11jwolfe2 commented Jun 29, 2020

I have also been trying to get this install to work with a PV and PVC and no luck, If I do it without a PVC and PV it works, as soon as I enable the PV, it says nextcloud directory isn't found, so I make the directory. Then it says "Error: failed to create subPath directory for volumeMount "nextcloud-data" of container "nextcloud"". does anyone have any ideas about this?

@derdrdirk
Copy link

I am having the same issue. I also use nfs-client as storageClass, which might cause this bug?
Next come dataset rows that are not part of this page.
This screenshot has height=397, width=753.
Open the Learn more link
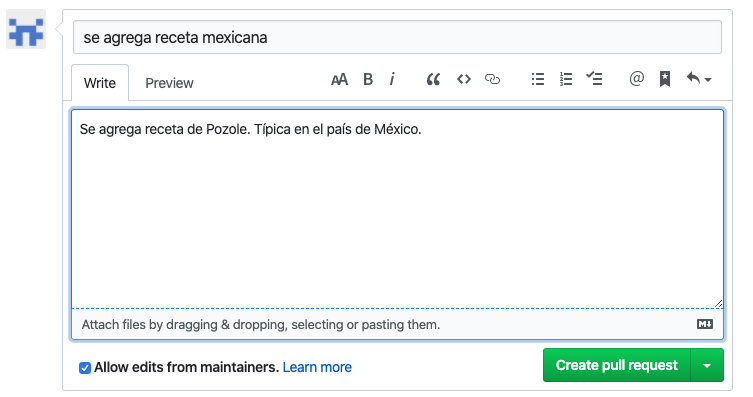[x=317, y=367]
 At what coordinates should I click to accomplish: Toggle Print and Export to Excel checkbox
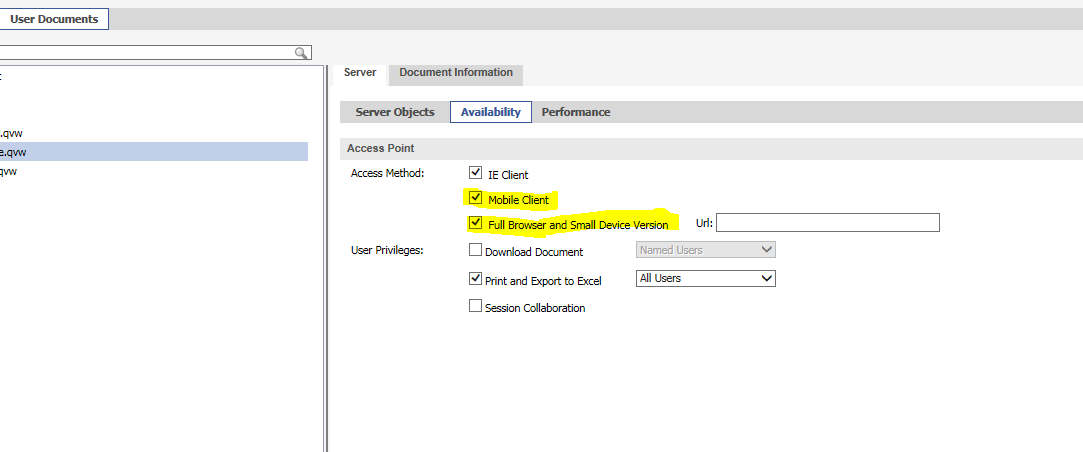(x=476, y=280)
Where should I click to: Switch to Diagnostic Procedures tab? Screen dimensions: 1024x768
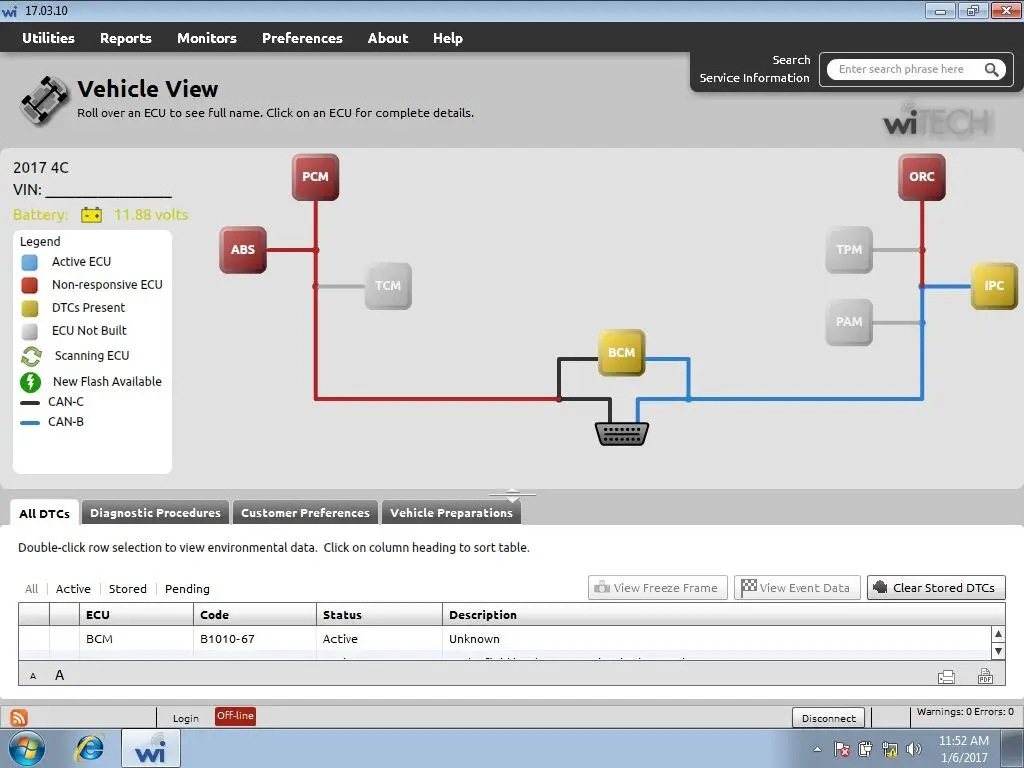click(x=155, y=513)
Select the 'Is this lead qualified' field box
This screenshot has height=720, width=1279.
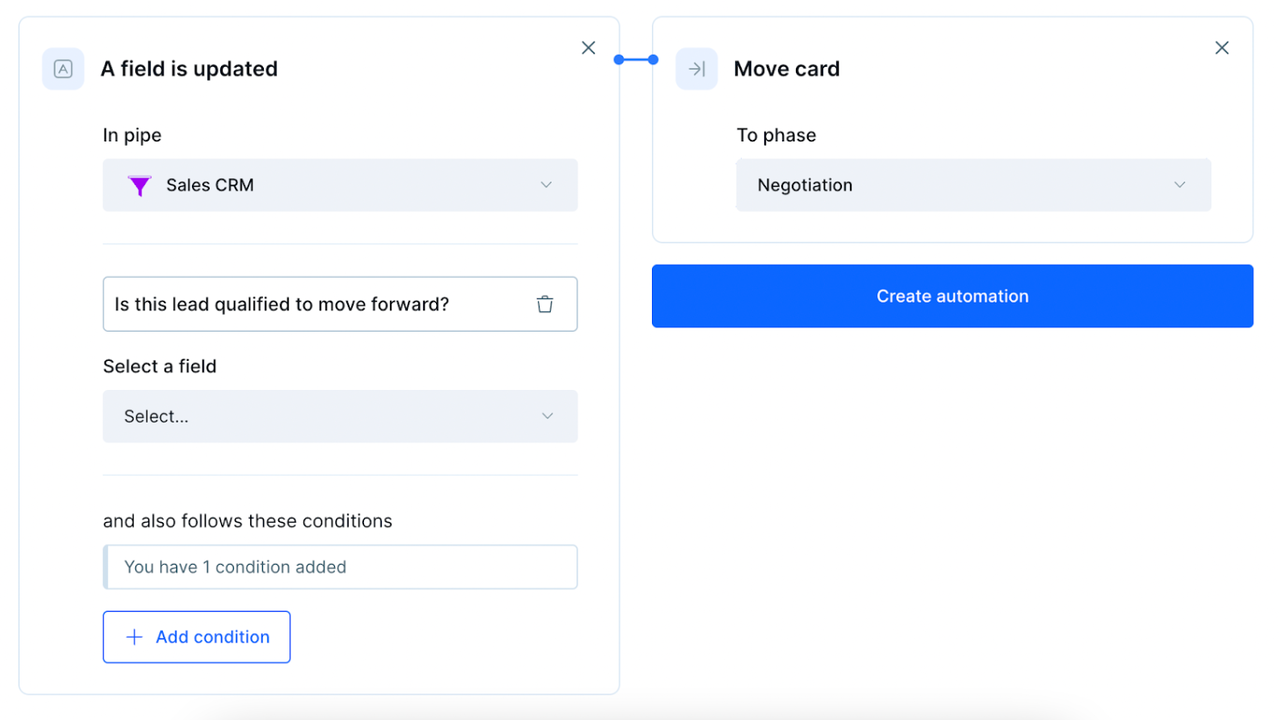pos(310,304)
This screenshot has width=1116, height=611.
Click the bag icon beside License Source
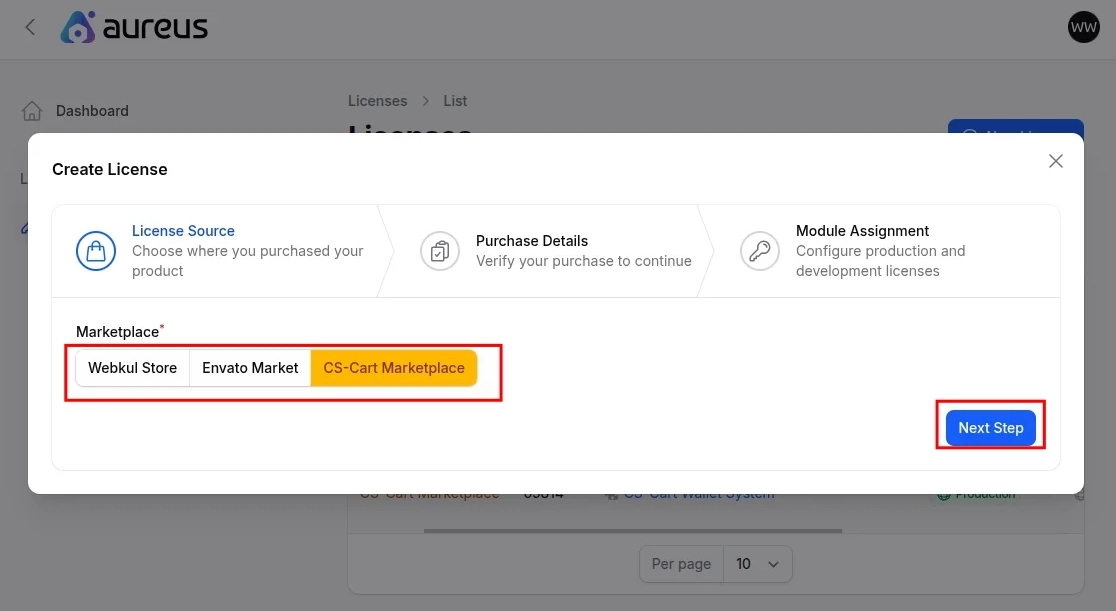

IIRC I used a manual created PV some time back and it worked.

Have you figured out how to make this work?

@almahmoud
Copy link

almahmoud commented Jun 30, 2020

Not sure if we are having the same issue, but I will detail my investigation so far on trying to use persistence.existingClaim, in case it helps people progress in their own investigations and/or if the context would help someone more knowledgeable provide some help as I have only worked with k8s for a year or so.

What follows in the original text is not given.